Görüldüğü gibi Duguit’nin anlayışında monarşi ve cumhuriyet birbirinin karşıt kavramı olarak tanımlanmıştır. Bir devlette, devlet başkanlığı görevi veraset yoluyla intikal ediyorsa o devlet bir monarşidir. Monarşi olmayan her devlet ise cumhuriyettir. Devlet başkanının seçimle yahut zor kullanarak işbaşına gelmesinin bir önemi yoktur. Léon Duguit bu konuda çok açık. Ona göre, hükûmet ister tek bir kişiye verilsin, ister bir topluluğa verilsin, veraset yoksa, söz konusu devlet bir cumhuriyettir (DUGUIT, 1928: 781).

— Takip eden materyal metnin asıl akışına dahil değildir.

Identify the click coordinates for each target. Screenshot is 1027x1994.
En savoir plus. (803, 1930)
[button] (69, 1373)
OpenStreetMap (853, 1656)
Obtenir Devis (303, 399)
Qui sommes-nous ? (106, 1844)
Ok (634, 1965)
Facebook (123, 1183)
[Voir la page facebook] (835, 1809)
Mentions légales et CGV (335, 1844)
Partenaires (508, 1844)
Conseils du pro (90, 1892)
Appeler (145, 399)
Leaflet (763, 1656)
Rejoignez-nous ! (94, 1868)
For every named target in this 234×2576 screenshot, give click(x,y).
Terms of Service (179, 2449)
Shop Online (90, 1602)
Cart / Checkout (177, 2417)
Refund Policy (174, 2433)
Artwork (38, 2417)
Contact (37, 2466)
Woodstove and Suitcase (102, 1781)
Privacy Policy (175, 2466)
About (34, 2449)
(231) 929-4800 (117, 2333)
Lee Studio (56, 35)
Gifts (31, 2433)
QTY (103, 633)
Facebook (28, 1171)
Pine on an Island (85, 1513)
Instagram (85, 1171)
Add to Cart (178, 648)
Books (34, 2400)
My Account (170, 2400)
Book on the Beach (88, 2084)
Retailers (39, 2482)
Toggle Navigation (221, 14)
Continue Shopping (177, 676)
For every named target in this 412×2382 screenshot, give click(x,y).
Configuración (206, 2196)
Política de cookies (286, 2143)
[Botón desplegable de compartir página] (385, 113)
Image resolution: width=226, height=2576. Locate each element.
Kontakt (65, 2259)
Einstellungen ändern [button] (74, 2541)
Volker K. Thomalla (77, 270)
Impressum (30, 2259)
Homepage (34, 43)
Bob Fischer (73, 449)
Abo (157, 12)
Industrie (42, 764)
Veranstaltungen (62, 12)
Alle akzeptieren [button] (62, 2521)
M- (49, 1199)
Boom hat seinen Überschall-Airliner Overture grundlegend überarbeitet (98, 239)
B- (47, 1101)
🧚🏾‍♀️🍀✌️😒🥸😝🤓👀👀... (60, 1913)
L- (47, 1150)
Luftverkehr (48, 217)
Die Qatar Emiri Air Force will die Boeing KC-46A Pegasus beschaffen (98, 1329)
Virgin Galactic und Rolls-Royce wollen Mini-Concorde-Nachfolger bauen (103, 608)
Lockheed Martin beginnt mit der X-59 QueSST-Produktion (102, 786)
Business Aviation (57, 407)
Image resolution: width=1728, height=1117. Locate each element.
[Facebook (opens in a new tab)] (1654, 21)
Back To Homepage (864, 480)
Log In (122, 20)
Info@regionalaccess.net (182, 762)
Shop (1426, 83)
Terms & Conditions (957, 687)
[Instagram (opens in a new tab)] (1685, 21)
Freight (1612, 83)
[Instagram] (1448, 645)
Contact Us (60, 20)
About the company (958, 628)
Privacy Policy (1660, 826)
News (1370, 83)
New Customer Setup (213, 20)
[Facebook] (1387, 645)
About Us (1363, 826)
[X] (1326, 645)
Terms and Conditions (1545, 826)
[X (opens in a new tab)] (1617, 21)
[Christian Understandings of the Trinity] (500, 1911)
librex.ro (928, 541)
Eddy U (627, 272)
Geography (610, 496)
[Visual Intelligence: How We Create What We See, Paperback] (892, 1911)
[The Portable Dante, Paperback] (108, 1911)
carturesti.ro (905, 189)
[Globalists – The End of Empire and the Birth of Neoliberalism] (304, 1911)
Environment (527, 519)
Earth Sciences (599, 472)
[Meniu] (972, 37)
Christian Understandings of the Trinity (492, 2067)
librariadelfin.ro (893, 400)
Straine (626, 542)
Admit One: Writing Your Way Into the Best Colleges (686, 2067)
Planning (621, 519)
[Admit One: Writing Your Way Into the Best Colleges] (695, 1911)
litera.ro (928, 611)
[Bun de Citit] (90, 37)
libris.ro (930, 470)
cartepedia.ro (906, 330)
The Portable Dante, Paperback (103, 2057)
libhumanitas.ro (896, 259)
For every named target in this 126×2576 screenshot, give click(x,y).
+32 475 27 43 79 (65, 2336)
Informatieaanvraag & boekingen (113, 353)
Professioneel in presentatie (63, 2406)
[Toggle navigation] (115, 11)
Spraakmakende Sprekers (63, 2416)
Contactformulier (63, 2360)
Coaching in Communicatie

Duguit bir monarşinin mutlak veya despotik olabileceğini kabul ettiği gibi (DUGUIT, 1928: 772), bir cumhuriyetin de mutlak veya despotik olabileceğini kabul etmektedir (DUGUIT, 1928: 781).

Kanımızca, Duguit’nin monarşi ve cumhuriyet tanımları doğrudur. Monarşinin ve cumhuriyetin tanımlanmasında mutlakıyet, despotizm, demokratiklik gibi unsurlar, bir tanım unsuru olarak kullanılamaz. Bunlar, monarşinin de cumhuriyetin de özelliği olabilirler. Yani, bir monarşi anti-demokratik olabileceği gibi, demokratik de olabilir. Bu önermenin doğruluğunu ampirik olarak kanıtlamak pek kolaydır[3]. Örneğin Suudi Arabistan, Ürdün gibi birçok devletin anti-demokratik birer monarşi olduğunu kolayca söyleyebiliriz. Ancak bir monarşi demokratik de olabilir. Arend Lijphart’ın demokratik olarak kabul ettiği 21 ülkeden 10’u cumhuriyet, 11’i ise monarşidir. Avustralya, Belçika, Birleşik Krallık, Danimarka, Hollanda, Japonya, Kanada, Lüksemburg, Norveç, İsveç, Yeni Zelanda (LIJPHART: ?, 79) gibi demokratikliklerinden hiçbir şekilde şüphelenilmeyen ve üstelik uzun zamandan beri demokratik rejimleri kesintiye uğramamış olan bu devletler bir cumhuriyet değil, monarşidir. Keza bir cumhuriyet de anti-demokratik olabileceği gibi, demokratik de olabilir. Örneğin, komşumuz İran ve Irak birer anti-demokratik cumhuriyettir. Fakat bir cumhuriyet demokratik de olabilir. Örneğin Arend Lijphart’ın demokratik olarak kabul ettiği 21 ülkeden 10 cumhuriyettir: Almanya, Amerika Birleşik Devletleri, Avusturya, Fransa, Finlandiya, İrlanda, İsviçre, İsrail, İtalya, İzlanda (LIJPHART: ?, 57).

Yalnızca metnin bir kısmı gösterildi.